Rush University Medical Center, USA

Title: Molecular mechanisms underlying impaired infection control in diabetic ulcer

Sasha Shafikhani
Biography:

Dr. Sasha Shafikhani completed his undergraduate and PhD studies at University of California at Berkeley and postdoctoral studies at University of California at San Francisco. Dr. Shafikhani is currently an Associate Professor in the Department of Medicine at Rush University Medical Center. He serves on editorial board of six reputed journals. As a cellular microbiologist, his group conducts projects that involve bacterial pathogenesis, cancer biology, and chronic wound healing. The primary focus of his laboratory is: (i) to determine the virulence mechanisms in the bacterial pathogens, particularly Pseudomonas aeruginosa; (ii) to determine the eukaryotic host responses that are intended to control bacterial pathogen infections; and (iii) to employ bacterial toxins as molecular tools to dissect important mammalian cellular processes such as cytokinesis, apoptotic program cell death, and apoptotic compensatory proliferation signalling.

Abstract:

Statement of the Problem: Enhanced bacterial infection and microbiome shift toward pathogenic bacteria are major co-morbidities that contribute to impaired healing in chronic diabetic foot ulcer. The underlying reasons for the impaired infection control in diabetic wound remain poorly understood.

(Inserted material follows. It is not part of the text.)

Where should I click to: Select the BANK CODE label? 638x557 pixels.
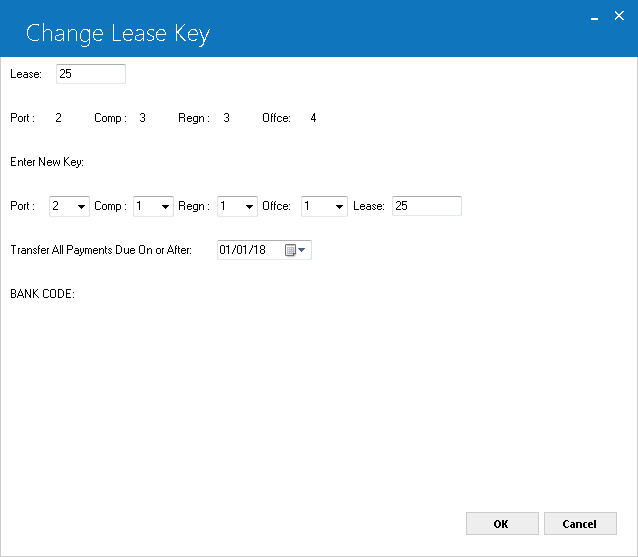(x=42, y=294)
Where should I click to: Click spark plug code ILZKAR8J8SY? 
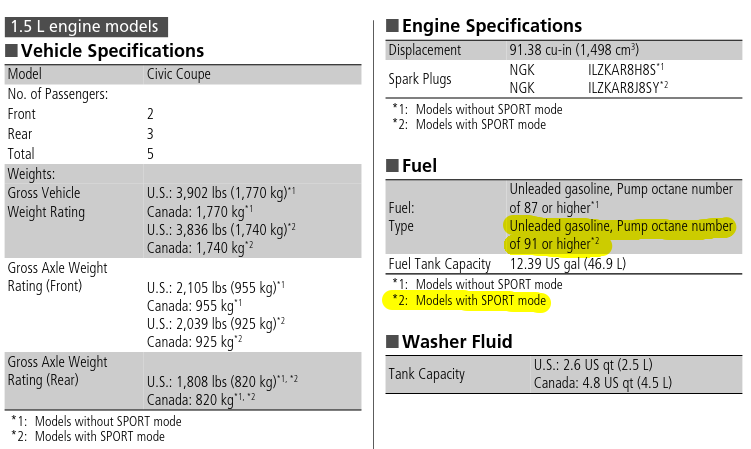point(628,87)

Methodology & Theoretical Orientation: We used the cutaneous full-thickness wound models in STZ-injected type 1 diabetic (T1D) rats and db/db T2D mice, to study the early dynamics of bacterial infection control in normal and diabetic wound tissues. Findings: We have found that unlike chronic diabetic ulcers which suffer from persistent unresolving inflammation, the acute phase of inflammatory response- which is needed to counter invading pathogens early after injury- is significantly delayed in diabetic wounds, rendering these wounds susceptible to bacterial infection and healing impairment. Our data further suggest that normal wound tissues express pathogen-specific antimicrobial peptides (ps-AMPs) that preferentially target pathogenic bacteria amongst commensals by recognizing specific virulence structure(s) that are only found in pathogenic bacteria. In contrast, pathogen-specific antimicrobial defenses are impaired in diabetic wounds, thus setting the stage for the microbiome shift toward pathogenic bacteria. We further show that the inability to control pathogenic bacteria leads to persistent inflammatory state and impaired healing in diabetic wound. We have found that inadequate chemokine expression in diabetic wound early after injury leads to delayed inflammatory response, which in turn results in reduced ps-AMPs, rendering diabetic wound vulnerable to infection with pathogenic bacteria, which exacerbate wound damage and drive diabetic wound toward persistent unresolving inflammatory state. Importantly, we show that jumpstarting inflammatory responses in diabetic wound early after injury resorts antimicrobial defenses and promotes healing in diabetic wound, indicating that inadequate inflammatory response early after injury in diabetic wound is just as harmful as the persistent inflammatory state that dominates these wounds as they become chronic.